Monday, August 5, 2013

St. Mary's Mission Historic District

Jesuit priests and lay brothers founded St. Mary’s Mission—the first mission in the Northwest—in 1841. The Jesuits closed the mission in 1850, returning in 1866. For the next quarter century, they helped the Salish adapt from hunting to farming as the buffalo disappeared. The priests supported and advocated for the Salish people and provided medical services and spiritual guidance to both Indians and whites. When the U.S. government forced the impoverished Salish to leave their beloved Bitterroot Valley for the Flathead Reservation in 1891, St. Mary’s closed. An influx of homesteaders prompted the creation of St. Mary’s Parish in 1910, and the old mission church reopened. In 1911, the Salish returned to St. Mary’s for the first time since 1891 to celebrate their Bitterroot heritage. They still maintain this tradition.
^^^^^^^^
(What is expected) Carry on the St. Mary's Mission passage from the point where it stops.

(Entries provided)
^^^^^^^^
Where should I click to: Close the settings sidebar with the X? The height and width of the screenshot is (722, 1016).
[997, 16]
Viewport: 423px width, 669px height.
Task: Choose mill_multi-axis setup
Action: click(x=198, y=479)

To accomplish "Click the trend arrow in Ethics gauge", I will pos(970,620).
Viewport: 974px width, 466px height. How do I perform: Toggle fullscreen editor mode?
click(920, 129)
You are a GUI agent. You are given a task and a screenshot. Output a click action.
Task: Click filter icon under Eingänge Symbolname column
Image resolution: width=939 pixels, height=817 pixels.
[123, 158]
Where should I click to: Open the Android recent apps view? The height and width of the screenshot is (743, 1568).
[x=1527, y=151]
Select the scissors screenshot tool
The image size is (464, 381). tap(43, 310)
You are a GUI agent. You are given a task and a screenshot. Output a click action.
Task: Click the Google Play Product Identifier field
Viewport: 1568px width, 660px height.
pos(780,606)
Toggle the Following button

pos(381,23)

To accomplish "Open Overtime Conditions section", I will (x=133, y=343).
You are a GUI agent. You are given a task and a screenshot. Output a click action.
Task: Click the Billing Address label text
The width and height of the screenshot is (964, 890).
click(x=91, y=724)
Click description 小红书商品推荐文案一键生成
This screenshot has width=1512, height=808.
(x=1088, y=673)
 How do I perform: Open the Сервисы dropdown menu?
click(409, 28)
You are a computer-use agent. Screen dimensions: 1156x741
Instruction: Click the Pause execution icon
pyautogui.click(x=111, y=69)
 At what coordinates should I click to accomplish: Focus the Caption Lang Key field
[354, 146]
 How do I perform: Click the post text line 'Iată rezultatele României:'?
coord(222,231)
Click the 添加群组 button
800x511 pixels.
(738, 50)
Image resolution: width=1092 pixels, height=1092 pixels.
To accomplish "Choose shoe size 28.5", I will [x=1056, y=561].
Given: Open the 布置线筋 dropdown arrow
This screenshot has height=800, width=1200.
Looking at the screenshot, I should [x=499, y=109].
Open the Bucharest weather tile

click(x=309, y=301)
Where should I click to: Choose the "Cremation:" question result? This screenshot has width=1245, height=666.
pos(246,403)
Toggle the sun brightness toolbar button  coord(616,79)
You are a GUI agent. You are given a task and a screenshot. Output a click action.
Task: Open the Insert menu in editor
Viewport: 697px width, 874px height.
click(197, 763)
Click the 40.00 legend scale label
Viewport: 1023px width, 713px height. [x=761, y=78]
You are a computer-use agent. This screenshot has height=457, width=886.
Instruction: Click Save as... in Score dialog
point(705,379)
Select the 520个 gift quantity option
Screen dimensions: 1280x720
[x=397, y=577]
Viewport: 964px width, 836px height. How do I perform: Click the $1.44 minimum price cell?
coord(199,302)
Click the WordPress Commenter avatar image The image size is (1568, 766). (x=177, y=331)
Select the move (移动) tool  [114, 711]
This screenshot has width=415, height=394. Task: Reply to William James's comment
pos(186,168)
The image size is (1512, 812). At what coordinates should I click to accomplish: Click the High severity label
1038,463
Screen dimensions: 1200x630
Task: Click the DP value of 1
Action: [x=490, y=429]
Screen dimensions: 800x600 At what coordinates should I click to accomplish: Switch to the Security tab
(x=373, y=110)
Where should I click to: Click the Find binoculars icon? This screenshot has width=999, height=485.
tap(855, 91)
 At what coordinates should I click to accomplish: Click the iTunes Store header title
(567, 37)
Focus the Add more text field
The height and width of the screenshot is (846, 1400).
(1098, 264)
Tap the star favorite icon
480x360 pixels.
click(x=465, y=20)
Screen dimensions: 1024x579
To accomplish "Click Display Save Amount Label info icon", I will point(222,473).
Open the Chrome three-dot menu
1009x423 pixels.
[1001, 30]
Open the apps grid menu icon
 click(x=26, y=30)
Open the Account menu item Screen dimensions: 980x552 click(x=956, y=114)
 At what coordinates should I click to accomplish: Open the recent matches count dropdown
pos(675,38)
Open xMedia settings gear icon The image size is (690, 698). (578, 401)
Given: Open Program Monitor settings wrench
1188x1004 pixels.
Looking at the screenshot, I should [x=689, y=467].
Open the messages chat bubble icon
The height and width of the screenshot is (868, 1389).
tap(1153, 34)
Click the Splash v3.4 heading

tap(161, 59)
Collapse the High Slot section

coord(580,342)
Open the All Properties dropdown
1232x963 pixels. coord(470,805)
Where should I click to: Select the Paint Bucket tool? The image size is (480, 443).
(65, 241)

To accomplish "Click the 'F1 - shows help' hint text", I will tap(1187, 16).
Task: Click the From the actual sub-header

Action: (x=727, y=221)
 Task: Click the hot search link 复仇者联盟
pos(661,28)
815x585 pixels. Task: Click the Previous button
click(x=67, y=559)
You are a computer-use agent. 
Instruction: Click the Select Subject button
^^^^^^^^
(Output of the task)
A group of Salish visit St. Mary's circa 1955
Montana Historical Society Photograph Archives, 950-754
The historic district includes the 1866 church and pharmacy, designed by the multi-talented Father Anthony Ravalli. Ravalli, also the architect of Idaho’s famed Cataldo Mission, employed log building techniques, ingeniously adapting European ecclesiastical architecture to the remote frontier. St. Mary’s historic church reflects his talents—the carpentry, paintings, and sculpture were all his handiwork.

The interior of historic St. Mary’s Mission Church shows Father Ravalli’s artistic skills
Adjacent is St. Mary’s Cemetery and Father Ravalli’s final resting place. Chief Victor’s log home and the Indian burial ground recall the Salish presence. Two gnarled apple trees provide living evidence of Jesuit agriculture. Father Ravalli planted one of the trees in 1869, and it is the oldest living apple tree in the Bitterroot Valley, where settlers later planted orchards during the Apple Boom. The tree is all that remains of Father Ravalli’s extensive garden. Salish elder Mary Ann Combs recalled her grandmother picking apples from the tree. Its aged trunk still puts forth shoots, and its buds, grafted onto rootstock, have produced numerous offspring in the Stevensville area.

This crabapple tree planted by Father Ravalli is one of two apple trees listed in the
National Register of Historic Places at St. Mary’s Mission in Stevensville. 
The new St. Mary’s Church, built in 1954 with donations from Montana and beyond, represents an unprecedented preservation effort to save the endangered mission church from deterioration through constant use. Today, St. Mary’s churches—old and new—define the historic complex as a place of significance to both Indian and white communities.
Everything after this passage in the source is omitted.